# Wouldn't it make sense for deliveries to be consolidated?



## JeanOcelot0 (Dec 30, 2020)

It seems that the current paradigm is for an ant to get an order for a single customer, and he goes to the grocery store and picks up stuff and then delivers it to the cux. But it would seem that it would be a lot more efficient if there were a few orders from cux that are in the same neighborhood that were done together. This would be great for an ant with an SUV, wagon or hatchback as there would be plenty of room for the orders. Cux shouldn't mind waiting a few hour for their delivery to consolidate (of course, the perishables would need to be done at the last moment).


----------



## Trafficat (Dec 19, 2016)

You would have to separate out the orders with some kind of divider which could be a hassle for 2 large shopping orders, and if it is anything like the multiple food deliveries on UberEats or multiple pax on UberPool, the driver will get shafted with a 10% increase in pay for the double delivery while Instacart/DD/etc. collects 100% more.

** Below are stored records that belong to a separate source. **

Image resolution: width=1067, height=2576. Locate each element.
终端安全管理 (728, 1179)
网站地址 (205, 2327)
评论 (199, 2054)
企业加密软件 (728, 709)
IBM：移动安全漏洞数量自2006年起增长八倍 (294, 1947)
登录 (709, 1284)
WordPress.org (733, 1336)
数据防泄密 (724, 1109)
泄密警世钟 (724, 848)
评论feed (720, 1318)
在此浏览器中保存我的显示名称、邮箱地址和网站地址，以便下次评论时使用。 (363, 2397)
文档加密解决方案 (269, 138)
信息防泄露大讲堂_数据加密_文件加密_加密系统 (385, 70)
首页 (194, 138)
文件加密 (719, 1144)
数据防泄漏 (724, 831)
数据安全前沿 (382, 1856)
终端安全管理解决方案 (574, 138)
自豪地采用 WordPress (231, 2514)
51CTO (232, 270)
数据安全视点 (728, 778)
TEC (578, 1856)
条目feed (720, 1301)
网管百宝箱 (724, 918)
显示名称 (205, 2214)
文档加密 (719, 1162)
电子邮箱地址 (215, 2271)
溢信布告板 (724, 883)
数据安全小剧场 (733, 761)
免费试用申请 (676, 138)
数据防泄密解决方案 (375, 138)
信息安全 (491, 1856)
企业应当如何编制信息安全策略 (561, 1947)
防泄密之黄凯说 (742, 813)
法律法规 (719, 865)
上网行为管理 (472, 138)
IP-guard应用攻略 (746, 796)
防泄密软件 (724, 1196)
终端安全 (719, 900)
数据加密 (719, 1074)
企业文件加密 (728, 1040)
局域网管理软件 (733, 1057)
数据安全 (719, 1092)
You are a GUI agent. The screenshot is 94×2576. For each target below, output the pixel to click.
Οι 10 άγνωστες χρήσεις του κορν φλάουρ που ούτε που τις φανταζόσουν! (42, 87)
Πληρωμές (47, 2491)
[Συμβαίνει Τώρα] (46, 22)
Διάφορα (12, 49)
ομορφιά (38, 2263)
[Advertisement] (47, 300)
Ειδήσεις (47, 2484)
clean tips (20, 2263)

UberEats add-on deliveries are often like $2 more pay even though they might add on a few more miles and possibly a second restaurant to pickup from.


----------



## W00dbutcher (Jan 14, 2019)

Everytime they drivers does multiple the last delivery is always cold if warm, warm if cold. I've had 3 deliveries like that... Got refunded on 2. 

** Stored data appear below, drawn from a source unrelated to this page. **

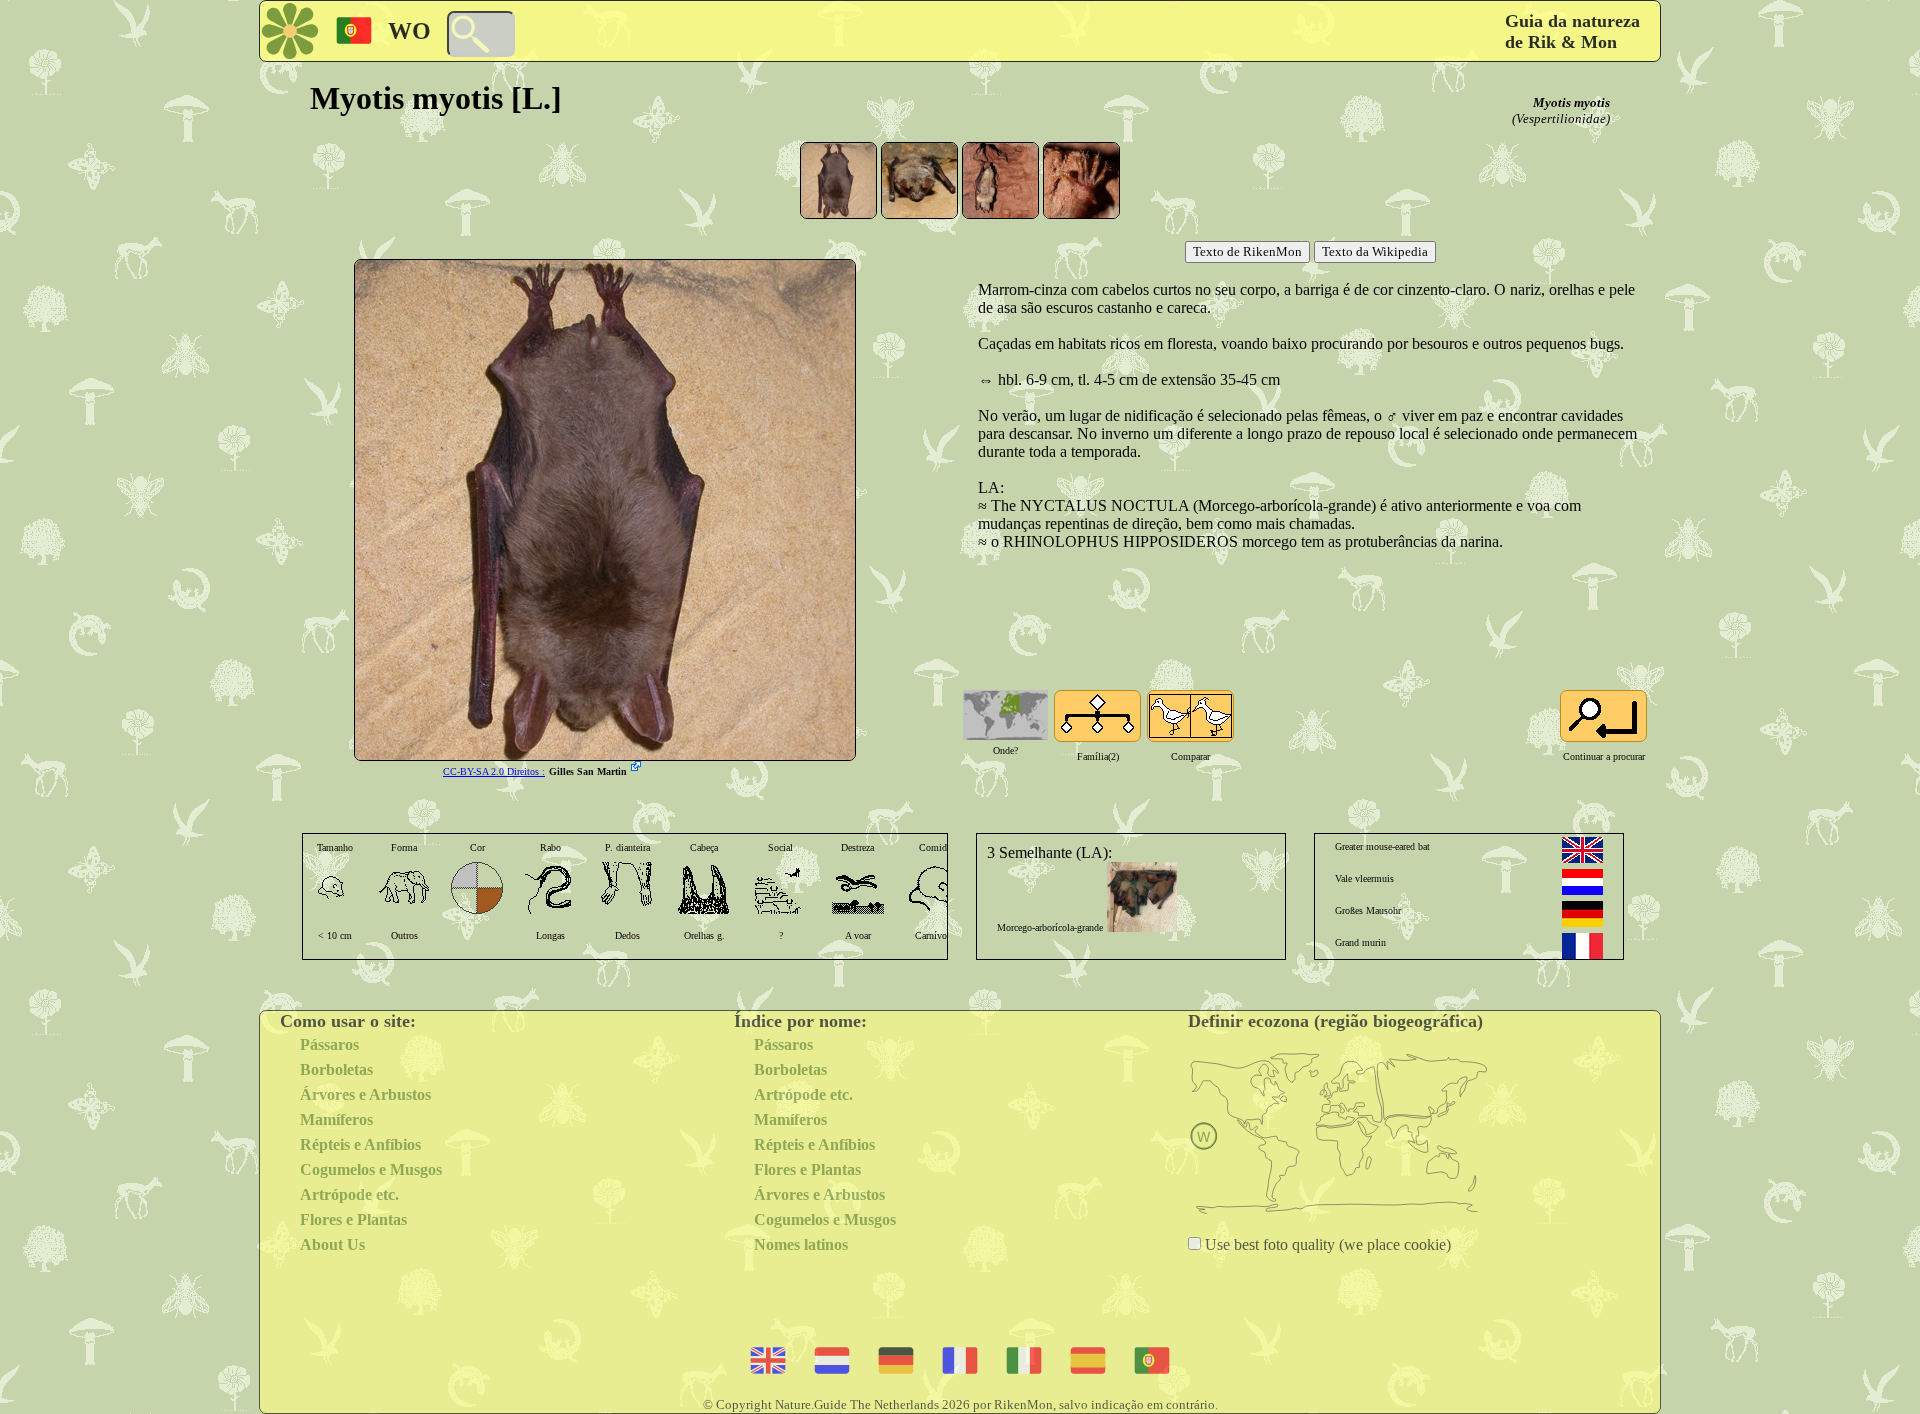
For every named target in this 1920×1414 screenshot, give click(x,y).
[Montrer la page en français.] (1582, 946)
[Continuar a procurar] (1603, 716)
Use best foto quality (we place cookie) (1326, 1244)
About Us (332, 1244)
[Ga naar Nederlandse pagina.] (1582, 882)
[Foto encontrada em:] (638, 768)
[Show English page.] (1582, 850)
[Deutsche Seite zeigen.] (1582, 914)
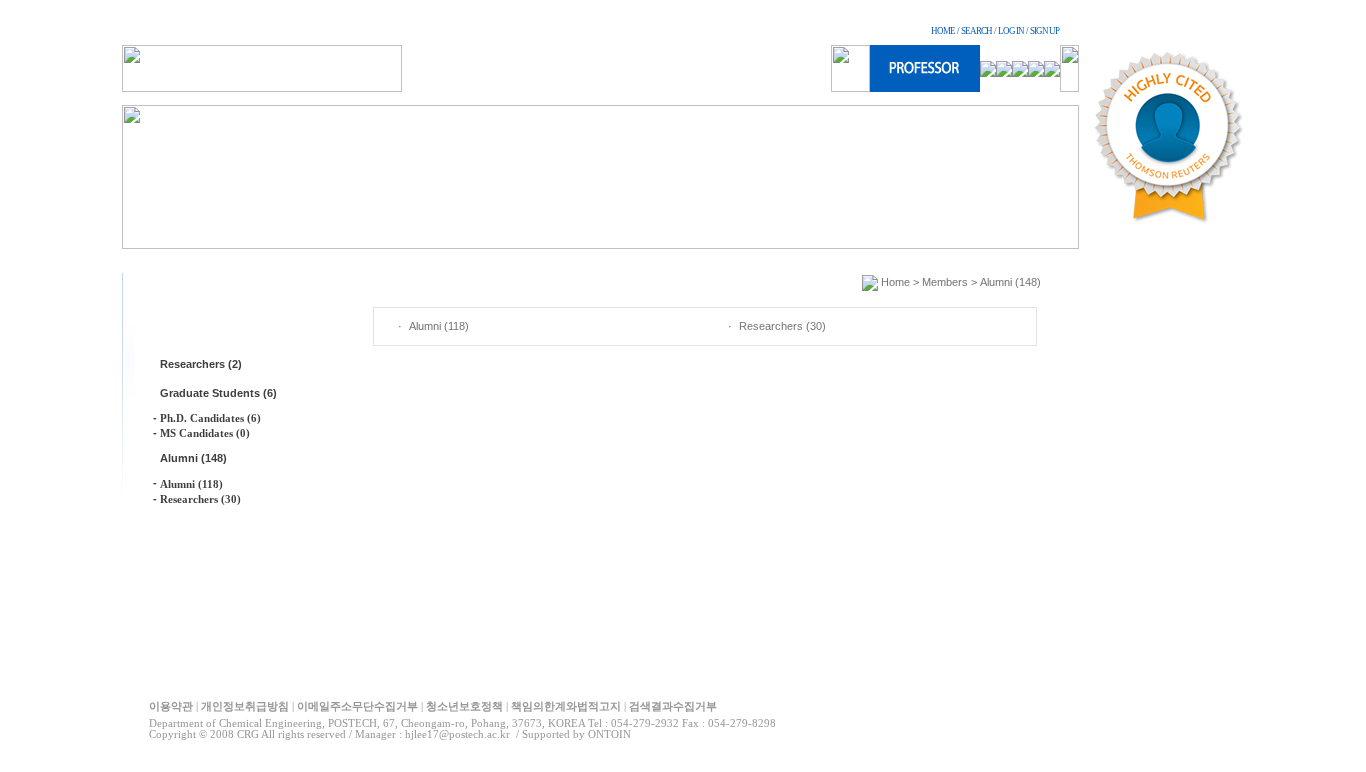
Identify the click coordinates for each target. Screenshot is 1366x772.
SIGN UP (1044, 31)
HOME (943, 31)
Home (895, 282)
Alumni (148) (193, 458)
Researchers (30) (200, 499)
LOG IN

I just don't use it anymore


----------



## JeanOcelot0 (Dec 30, 2020)

W00dbutcher said:


> Everytime they drivers does multiple the last delivery is always cold if warm, warm if cold. I've had 3 deliveries like that... Got refunded on 2.
> 
> I just don't use it anymore


This would be for groceries, so the food getting cold would not be an issue (although ice cream could be a problem in the opposite thermodynamic direction).


----------



## W00dbutcher (Jan 14, 2019)

JeanOcelot0 said:


> This would be for groceries, so the food getting cold would not be an issue (although ice cream could be a problem in the opposite thermodynamic direction).


I understand this. Was being vague. 

The thing is the last order could be 45 min or more. Makes a huge difference with dairy.


----------



## sporadic (Jan 20, 2016)

The idea that best benefits the driver is not to consolidate deliveries but to be able to take double or triple, each paying out the same rates.

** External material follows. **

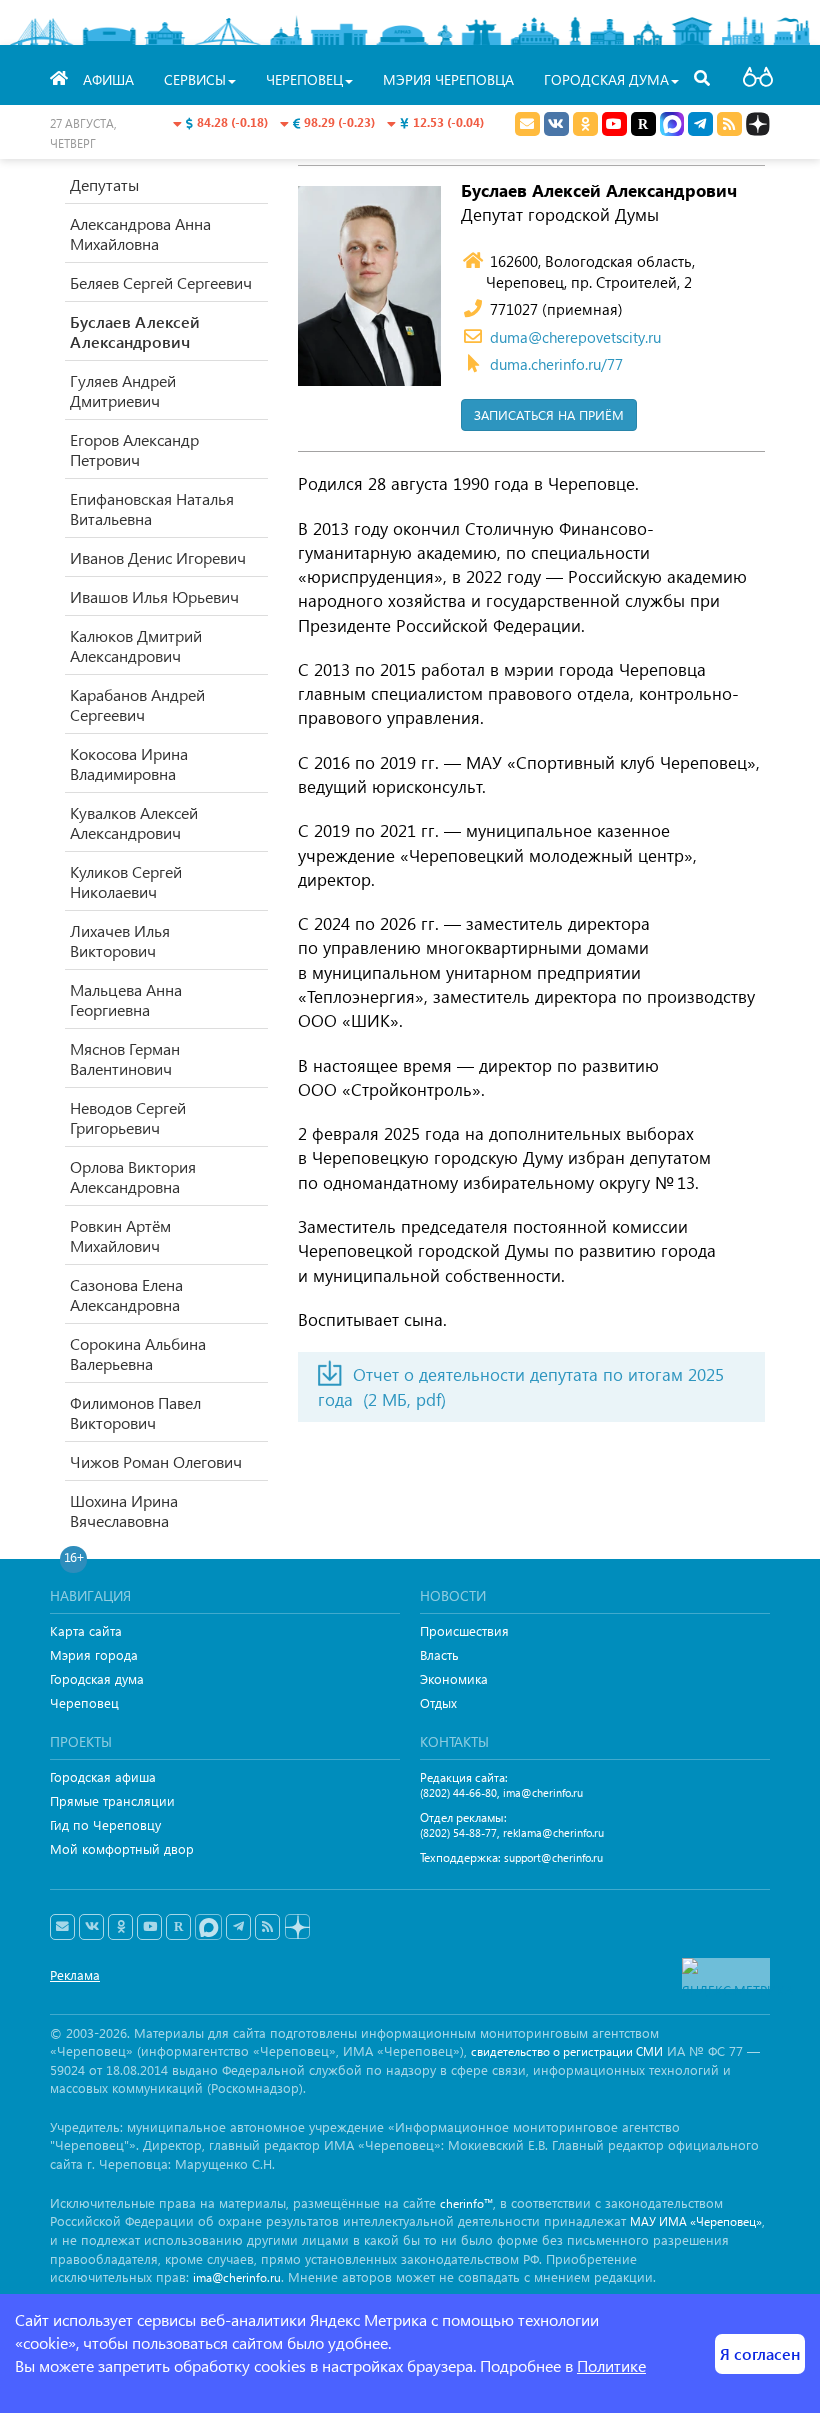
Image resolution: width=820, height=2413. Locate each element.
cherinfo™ (466, 2203)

In Melbourne, when Uber Eats first started, it was A$10/pickup and A$1.40/km before 20% commission.

The app would send pings for doubles going the same direction - same restaurant pickup, which translated into 2 distinct pickups at $10 each. Yum.

Then they changed it to $5.45/pickup and $2.85/drop with $1.50/km, and suddenly a double that paid $20 in pickups became $5.45 + 2x $2.85 in pickup & dropoff. Massive drop in payout, refused to do doubles.

The doubles that I played after that involved 1 bicycle account + 1 car account - the accounts had to be uniquely separate.

So it’s more of being able to take multiple orders going from similar start points to similar end points. That’s the best payout.


----------



## Amsoil Uber Connect (Jan 14, 2015)

Of course, but guys that program have a hard time Multi tasking. It's all a bunch of Zero's and One's. No place for Two's.


----------



## dapperstache (Apr 18, 2021)

JeanOcelot0 said:


> This would be for groceries, so the food getting cold would not be an issue (although ice cream could be a problem in the opposite thermodynamic direction).


Two words.

Ice Cream.


----------



## Alltel77 (Mar 3, 2019)

Peapod was already doing this years ago. Didn't work out for many reasons I can think of.


----------